Supplied passage -
######

If you are writing a module that can be used both client/server side you can
define the [`browser`](browser-field) field in your package.json and finetune which bits will be
bundled for the client.
## Usage
### CLI
```bash
› requisite
Usage: requisite [options] [files]
Options:
-h, --help display this help
-v, --version display version
-a, --async prelude should support async requires
-b, --bare compile without a top-level function wrapper
-d, --dedupe deduplicate modules (when multiple are specified)
-e, --export <name> export module as <name>
-i, --include <module> additional module to include, in <require as>:<path to module> format
-g, --global global require
-m, --minify minify output
--minifier minifier to use
-o, --output <file> write bundle to file instead of stdout, {} may be used as a placeholder
-p, --prelude <file> file to use as prelude
--no-prelude exclude prelude from bundle
--no-source-map disable source maps
--prelude-only only output prelude
-s, --strict add "use strict" to each bundled module
--strip-debug strip `alert`, `console`, `debugger` statements
-w, --watch write bundle to file and and recompile on file changes
-x, --exclude <regex> regex to exclude modules from being parsed
--base path all requires should be relative to
Examples:
# bundle javascript file and all it's dependencies
$ requisite module.js -o bundle.js
# bundle several modules, appending .bundle.js to output
$ requisite *.js -o {}.bundle.js
```
#### Examples
Bundle a javascript file and all it's dependencies:
```
$ requisite module.js -o bundle.js
```
Create several bundles, appending `.bundle.js` to each entry module's name:
```
$ requisite *.js -o {}.bundle.js
```
Create a single shared bundle (to leverage caching in browser) and individual
bundles for each page containing just the additional modules necessary for each:
```
$ requisite --dedupe main.js page1.js page2.js -o {}.bundle.js
```
You'd then use the bundle across the pages of your site like so:
```javascript
// page1.js
<script src="main.bundle.js">
<script src="page1.bundle.js">
// page2.js
<script src="main.bundle.js">
<script src="page2.bundle.js">
// page3.js
<script src="main.bundle.js">
<script src="page3.bundle.js">
```
### API
If you want more fine-grained control over requisite you can require it in your
own projects and use it directly.

######

Stored data entries:
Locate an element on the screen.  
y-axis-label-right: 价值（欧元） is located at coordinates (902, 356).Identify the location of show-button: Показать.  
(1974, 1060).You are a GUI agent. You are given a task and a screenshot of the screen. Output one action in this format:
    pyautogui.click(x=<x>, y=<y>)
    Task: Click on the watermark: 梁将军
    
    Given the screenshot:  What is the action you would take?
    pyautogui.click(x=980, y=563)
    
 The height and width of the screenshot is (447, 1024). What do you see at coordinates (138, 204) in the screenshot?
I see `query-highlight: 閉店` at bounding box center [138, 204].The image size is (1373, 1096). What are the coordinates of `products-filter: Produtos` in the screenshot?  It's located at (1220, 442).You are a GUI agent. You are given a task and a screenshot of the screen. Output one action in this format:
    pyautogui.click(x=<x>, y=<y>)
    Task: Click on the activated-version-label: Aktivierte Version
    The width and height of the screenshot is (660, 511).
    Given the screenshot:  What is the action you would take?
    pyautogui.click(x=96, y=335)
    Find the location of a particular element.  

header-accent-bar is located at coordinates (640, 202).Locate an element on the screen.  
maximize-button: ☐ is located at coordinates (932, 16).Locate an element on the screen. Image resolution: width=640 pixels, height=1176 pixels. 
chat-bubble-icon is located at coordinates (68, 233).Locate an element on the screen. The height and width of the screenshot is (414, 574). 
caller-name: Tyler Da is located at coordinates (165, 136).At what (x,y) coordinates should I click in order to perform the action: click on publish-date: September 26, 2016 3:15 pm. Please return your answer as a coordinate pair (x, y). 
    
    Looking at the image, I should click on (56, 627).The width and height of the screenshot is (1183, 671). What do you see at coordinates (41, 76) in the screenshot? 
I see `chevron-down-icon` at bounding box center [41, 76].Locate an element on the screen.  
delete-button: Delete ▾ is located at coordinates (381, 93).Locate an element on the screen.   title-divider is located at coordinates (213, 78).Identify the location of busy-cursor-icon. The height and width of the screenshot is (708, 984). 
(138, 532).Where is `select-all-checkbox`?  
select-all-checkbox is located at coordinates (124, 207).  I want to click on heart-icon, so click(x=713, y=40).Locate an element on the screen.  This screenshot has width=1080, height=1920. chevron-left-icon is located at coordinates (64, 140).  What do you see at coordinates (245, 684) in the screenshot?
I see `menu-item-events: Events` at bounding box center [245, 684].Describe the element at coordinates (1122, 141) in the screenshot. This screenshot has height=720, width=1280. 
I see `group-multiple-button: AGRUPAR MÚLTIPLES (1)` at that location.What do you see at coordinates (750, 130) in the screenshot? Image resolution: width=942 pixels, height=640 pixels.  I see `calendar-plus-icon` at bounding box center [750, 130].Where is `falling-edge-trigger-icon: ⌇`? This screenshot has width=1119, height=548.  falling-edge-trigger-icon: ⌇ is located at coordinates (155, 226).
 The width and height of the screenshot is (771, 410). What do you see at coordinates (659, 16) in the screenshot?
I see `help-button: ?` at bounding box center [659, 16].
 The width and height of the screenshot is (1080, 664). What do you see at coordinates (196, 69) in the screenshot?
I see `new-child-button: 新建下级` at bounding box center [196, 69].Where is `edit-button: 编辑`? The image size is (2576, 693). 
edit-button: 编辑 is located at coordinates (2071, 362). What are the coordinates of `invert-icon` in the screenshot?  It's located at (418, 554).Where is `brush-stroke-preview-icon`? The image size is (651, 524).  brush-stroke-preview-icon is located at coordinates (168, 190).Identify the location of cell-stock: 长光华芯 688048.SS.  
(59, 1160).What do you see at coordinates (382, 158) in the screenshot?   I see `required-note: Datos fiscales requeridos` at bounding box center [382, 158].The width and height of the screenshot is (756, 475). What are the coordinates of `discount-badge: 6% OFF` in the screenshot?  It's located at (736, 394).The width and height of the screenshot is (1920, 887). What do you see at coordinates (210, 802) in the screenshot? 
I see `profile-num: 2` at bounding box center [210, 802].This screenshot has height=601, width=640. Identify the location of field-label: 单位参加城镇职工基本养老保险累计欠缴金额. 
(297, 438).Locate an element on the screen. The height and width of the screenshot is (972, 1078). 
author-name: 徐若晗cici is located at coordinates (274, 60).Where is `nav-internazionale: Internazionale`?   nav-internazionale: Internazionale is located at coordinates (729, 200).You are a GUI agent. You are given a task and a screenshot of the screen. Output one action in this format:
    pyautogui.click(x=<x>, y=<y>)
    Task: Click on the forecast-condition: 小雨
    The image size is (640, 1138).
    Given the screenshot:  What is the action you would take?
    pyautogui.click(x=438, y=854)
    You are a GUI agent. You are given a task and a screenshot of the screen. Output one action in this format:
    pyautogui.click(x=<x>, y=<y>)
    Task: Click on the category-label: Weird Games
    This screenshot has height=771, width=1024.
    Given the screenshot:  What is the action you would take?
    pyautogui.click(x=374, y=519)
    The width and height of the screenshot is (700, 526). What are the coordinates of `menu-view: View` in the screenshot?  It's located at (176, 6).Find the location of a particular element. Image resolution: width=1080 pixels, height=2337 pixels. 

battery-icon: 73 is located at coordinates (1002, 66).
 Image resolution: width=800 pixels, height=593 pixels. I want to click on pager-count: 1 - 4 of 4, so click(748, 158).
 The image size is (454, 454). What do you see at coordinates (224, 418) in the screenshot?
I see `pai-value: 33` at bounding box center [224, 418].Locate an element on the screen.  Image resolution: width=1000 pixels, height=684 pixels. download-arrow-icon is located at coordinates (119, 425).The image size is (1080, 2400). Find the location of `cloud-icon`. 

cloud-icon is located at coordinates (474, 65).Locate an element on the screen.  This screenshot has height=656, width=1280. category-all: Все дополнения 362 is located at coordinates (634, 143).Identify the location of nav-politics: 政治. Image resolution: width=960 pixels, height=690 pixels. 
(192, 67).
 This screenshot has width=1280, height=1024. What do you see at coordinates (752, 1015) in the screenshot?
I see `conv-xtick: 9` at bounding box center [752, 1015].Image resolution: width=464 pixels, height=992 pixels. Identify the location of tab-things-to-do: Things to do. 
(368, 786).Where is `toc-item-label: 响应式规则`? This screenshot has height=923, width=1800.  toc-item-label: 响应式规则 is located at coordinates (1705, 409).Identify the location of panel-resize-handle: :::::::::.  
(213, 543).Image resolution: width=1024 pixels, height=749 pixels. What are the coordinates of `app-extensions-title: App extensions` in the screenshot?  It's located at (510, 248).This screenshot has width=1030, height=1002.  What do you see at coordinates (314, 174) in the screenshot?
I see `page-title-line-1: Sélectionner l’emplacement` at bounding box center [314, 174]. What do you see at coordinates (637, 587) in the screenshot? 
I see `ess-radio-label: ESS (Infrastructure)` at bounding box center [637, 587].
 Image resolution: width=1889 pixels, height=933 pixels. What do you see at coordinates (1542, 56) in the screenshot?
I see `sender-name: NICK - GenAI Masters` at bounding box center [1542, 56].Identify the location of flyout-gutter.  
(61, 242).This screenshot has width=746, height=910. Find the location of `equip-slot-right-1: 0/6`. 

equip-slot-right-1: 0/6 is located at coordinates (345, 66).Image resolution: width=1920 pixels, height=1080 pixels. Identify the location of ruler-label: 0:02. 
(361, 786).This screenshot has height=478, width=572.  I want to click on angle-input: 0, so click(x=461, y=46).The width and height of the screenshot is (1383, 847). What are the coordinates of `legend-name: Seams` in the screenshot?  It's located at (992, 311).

######

Work request -
Rewrite the stretch of the requisite documentation from "If you are writing" through "for the client.", putting "choose" in place of "finetune". The stored data entries are separate material, apart from the requisite documentation.

Solution -
If you are writing a module that can be used both client/server side you can
define the [`browser`](browser-field) field in your package.json and choose which bits will be
bundled for the client.